Além disso, as mulheres se manifestam também sobre a política de cada país da Marcha. No caso da Argentina, avaliam o governo atual como desastroso. “Pensamos que Macri é um presidente publicamente misógino. De uma pessoa que disse há algum tempo que ‘As mulheres gostam dos elogios, mesmo que seja ‘Que bela bunda você tem’’, não se pode esperar algo bom.” Contudo, o governo anterior de Cristina Kirchner, também as decepcionou. “Foram 12 anos de governo nos quais foram feitas algumas declarações importantes, mas ficaram no que era cômodo. Por exemplo, o aborto não foi legalizado.”

 

Campanha pelo aborto se impõe em Buenos Aires. Foto por: Ethel Rudnitzki
Campanha pelo aborto se impõe em Buenos Aires. Foto por: Ethel Rudnitzki

Campanha Nacional pelo Direito ao Aborto Legal, Seguro e Gratuito

Foi lançada em 2005 como uma campanha por um projeto de lei e tornou-se um grupo de articulação de mulheres ao longo do tempo. O movimento tem como principal reivindicação a legalização do aborto e organiza diversas manifestações por essa causa, unindo vários coletivos feministas (entre eles, a Marcha de las Putas) nas ruas, com abertura para a participação masculina.
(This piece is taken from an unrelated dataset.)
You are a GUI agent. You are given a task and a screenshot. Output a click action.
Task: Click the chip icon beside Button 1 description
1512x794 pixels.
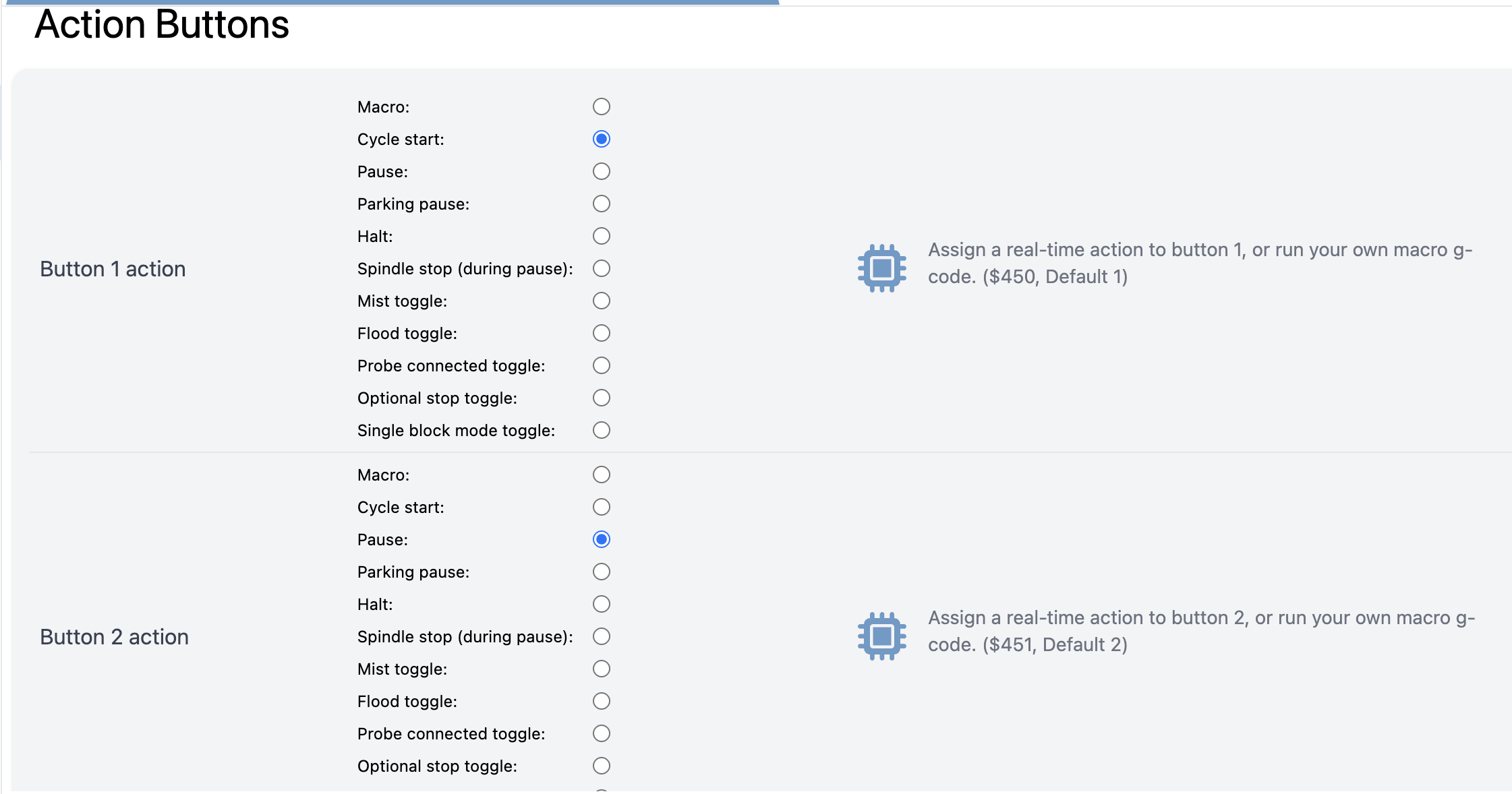(x=881, y=268)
Estima-se que, aproximadamente, 500 mil mulheres realizam abortos clandestinos na Argentina por ano, provando que a punição não é eficiente. Além disso, em países como o Uruguai, no qual o aborto foi legalizado, o número de mulheres que recorreu a esse procedimento diminuiu. Baseando-se nesses dados, a Campanha luta pelo fim da criminalização do aborto para, assim, diminuir as mortes de mulheres causadas por esse procedimento. Desde 2006, o grupo elaborou projetos de lei pela legalização do aborto que já foram votados 6 vezes no Congresso argentino, sem ser aprovado.

A co-fundadora da Campanha, Nina Brugo, defende a mobilização constante de mulheres em torno das causas feministas. “Temos que estar aqui para que as leis sejam cumpridas e outras sejam criadas. Os direitos das mulheres podem ser reversíveis: seguimos avançamos, mas se deixamos, retrocedemos. Isso porque a cultura patriarcal é muito resistente.”

 

Protestos contra os feminicídios. Foto por: Carolina Piscina
Protestos contra os feminicídios. Foto por: Carolina Piscina

#NiUnaMenos

A internet também foi importante para a articulação da luta feminista na Argentina. Prova disso é o movimento #NiUnaMenos, criado como uma “hashtag” nas redes sociais para lutar contra o feminicídio.

A cada 30 horas morre uma mulher nas cidades argentinas por questões de gênero, como violência doméstica e abusos sexuais. Essa é uma das taxas mais altas do mundo, mas não há órgãos oficiais para controle desses casos. Além disso, apesar de haver uma lei para atenção à mulher e linhas de assistência para aquelas que sofreram violência, há falhas, deixando o atendimento comprometido. Por isso as mulheres se mobilizaram.

No dia 3 de junho de 2015, o #NiUnaMenos foi às ruas levar suas pautas para além das telas dos computadores e gritá-las. “Fizemos um evento e uma data que entrou para o calendario dos direitos humanos e das feministas. Somar desse jeito é uma iniciativa de ousadia, de participação”, disse Marta Dillon, representante do grupo feminista. Desde então, o movimento só aumentou, articulando com a luta de outros coletivos.

A mobilização também ampliou suas pautas, pedindo não apenas pelo fim do feminicídio, mas por uma vida mais digna e segura às mulheres. Marta explicou que “em 2015, o #NiUnaMenos era quase uma luta nua pela vida, pelo direito de respirar, de comer. (…) Esse ano, as lutas se aprofundaram, agora dizemos também #VivasNosQueremos, reivindicando as múltiplas maneiras de viver das mulheres.”

O feminismo na Argentina é um movimento que promete. A organização de pessoas em torno das causas das mulheres e a pressão que elas fazem nas ruas (ou em seus computadores), pode mudar a situação de violência patriarcal. Assim como conseguiram o direito ao voto, ao divórcio, à assistência social, as feministas devem conseguir a sua autonomia, o fim do feminicídio e dos abusos sexuais, e a legalização do aborto.

 

ETHEL RUDNITZKI é jornalista e participou do “Jornalismo sem Fronteiras”, que leva jornalistas e estudantes de comunicação a Buenos Aires para um mergulho de 10 dias no trabalho de correspondente internacional.